In your graduate wife journey, what has been the most difficult part of your ‘identity shift’?
Nicole, thanks so much for sharing and for being so honest and open. I can totally relate to where you find yourself now. Everything that I once thought ‘defined’ me is of seemingly little significance now, or at least it seems like it at times.
It is getting easier but I must say that when we first moved for my husband’s school, I was constantly being asked, “What are you studying? What college do you attend?” When I answered that I wasn’t in school the next question was, “Oh, well then what do you do?” We have a one year old so I am now working a bit doing part time projects from home but mostly taking care of our daughter. So to reply with,”Well, I am actually a mom,” has been incredibly hard for me. Our daughter’s birth being a surprise to begin with and working through the ‘giving up one’s independence’ that comes with a baby was hard enough…but then to move to a new place that defines you by your degree, it has been a challenge for sure.
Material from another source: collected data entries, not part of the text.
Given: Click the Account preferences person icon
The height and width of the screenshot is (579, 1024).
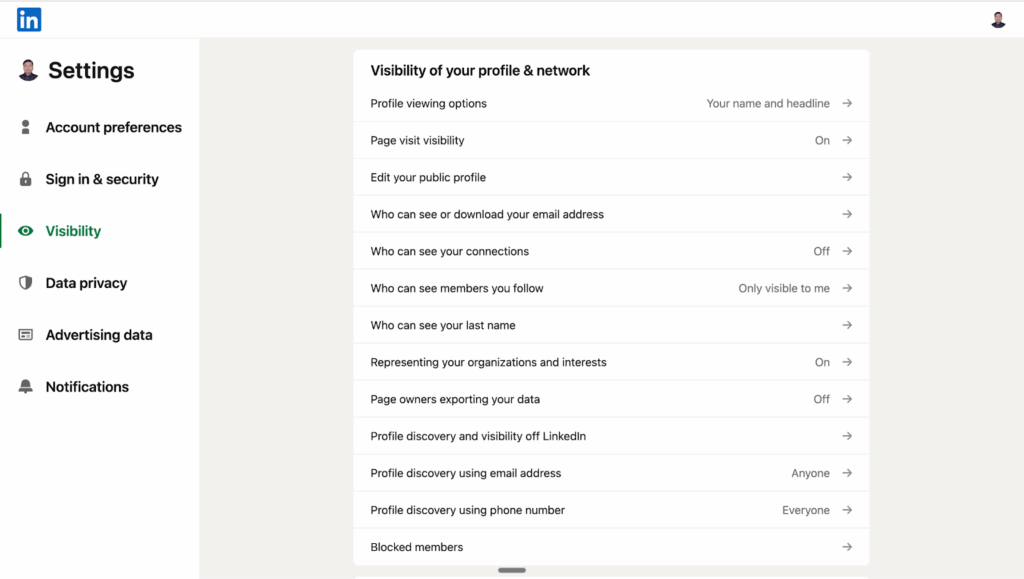Looking at the screenshot, I should [x=26, y=128].
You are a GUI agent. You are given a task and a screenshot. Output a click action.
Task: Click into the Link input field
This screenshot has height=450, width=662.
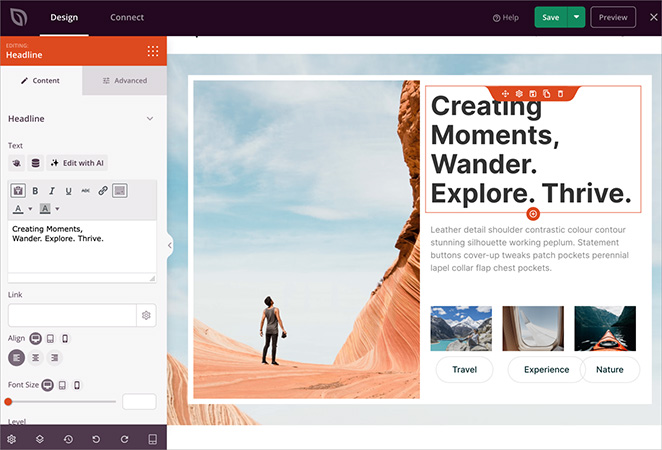(x=72, y=315)
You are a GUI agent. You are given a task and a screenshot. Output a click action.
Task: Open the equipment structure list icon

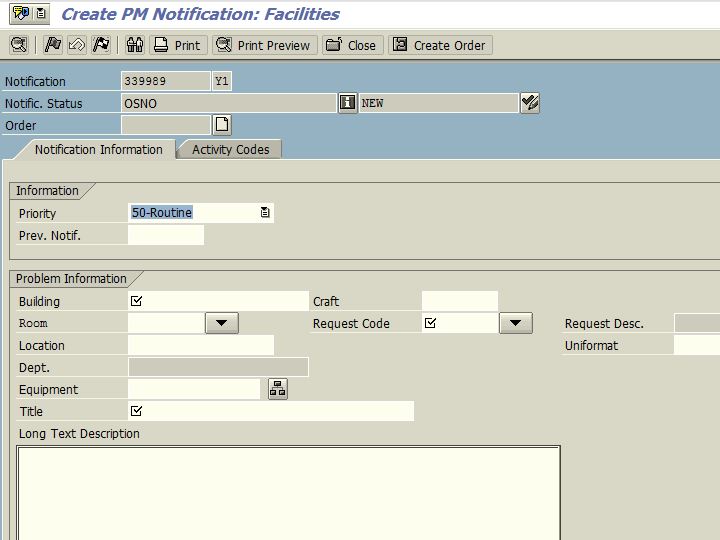tap(278, 389)
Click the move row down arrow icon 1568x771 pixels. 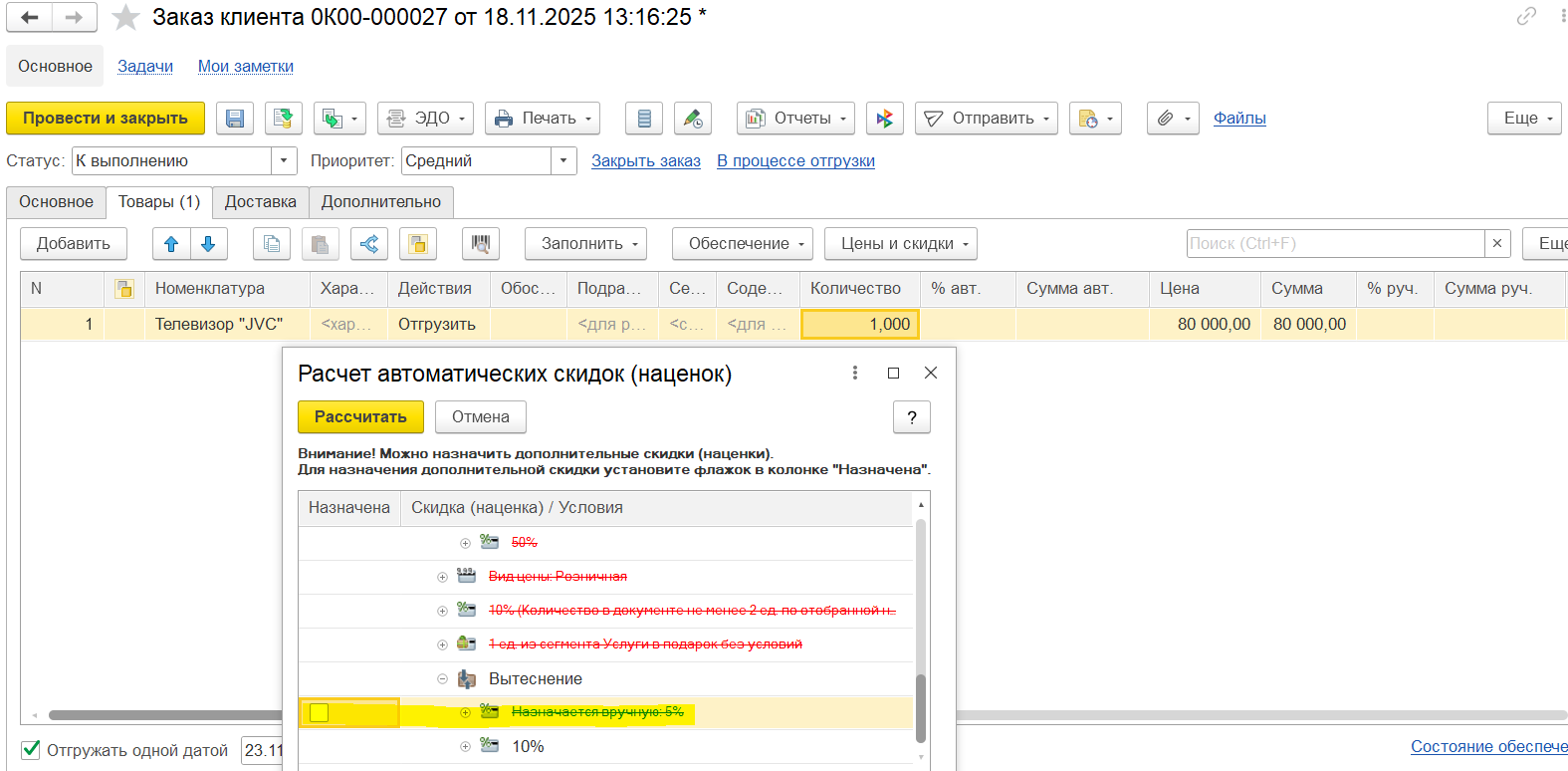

It has been a humbling process for me, but everyday I am seeing the ‘bigger picture’ and realizing I don’t have to let myself be defined by these narrow categories that I see around me. We had our neighbors over for the first time recently and when they realized I wasn’t a student like my husband they said, “Oh, wow, you are from the real world.” I couldn’t help but smile.
This is indeed a time of discerning how and where to spend my energies, a time of rediscovering my strengths and gifts and where to use them in a new setting, and of letting go of my past ‘identities’ and being open to let them take new shape and form in this new place. It is so hard…but I am so thankful to know that others are walking beside me….even if we are all across the globe! ☺
MC, thanks for your thoughts, especially that last paragraph. We’re in this together! :)
oh girl, I can only imagine. Thanks for your honesty and vulnerability!! That really is a gift to the rest of us.
Nicole – thank you again for sharing something so close to your heart. Dealing with an identity shift is never easy – I struggled for the first 3 years we were in school trying to figure out who I was and how it fit into the bigger picture of life we lived in. I wanted a magic answer, and all I received was a process.
I love what MC said – “This is indeed a time of discerning how and where to spend my energies, a time of rediscovering my strengths and gifts and where to use them in a new setting, and of letting go of my past ‘identities’ and being open to let them take new shape and form in this new place.”
And, agreed. We’re totally in this together!
You moved me to tears. Tears! You have a way with words and expression. That is a gift. a GIFT. You are someone I wish I lived near so that we could be friends. I think you are truly remarkable and I don’t really “know” you, except that I do “know” you because I follow your life on your blog. Everything you said about who you were before and who are you are now, I GET. You just expressed yourself (me) better than I ever could. You will figure it out. God will help you. He’s already worked through you because you have touched other lives. You have touched mine, from across the pond as you say. I pray for your job (even some of those crummy kids sometimes), your husband, your medical supplies and just about any other thing that crops up on your blog. That means something. You are definitely on the right track, even if it’s a bit murky…. I am reminded of Psalms 23: 1-6.
Nicole and M.C., I completely relate to what you both have said. I’m going through the exact same thing right now and am looking for something/someone to help me through it so I feel less alone (emotionally and because weekly assignments leave the house rather empty). Thank you for starting this unique community!
Welcome Daina! So glad you found the blog!! -M.C.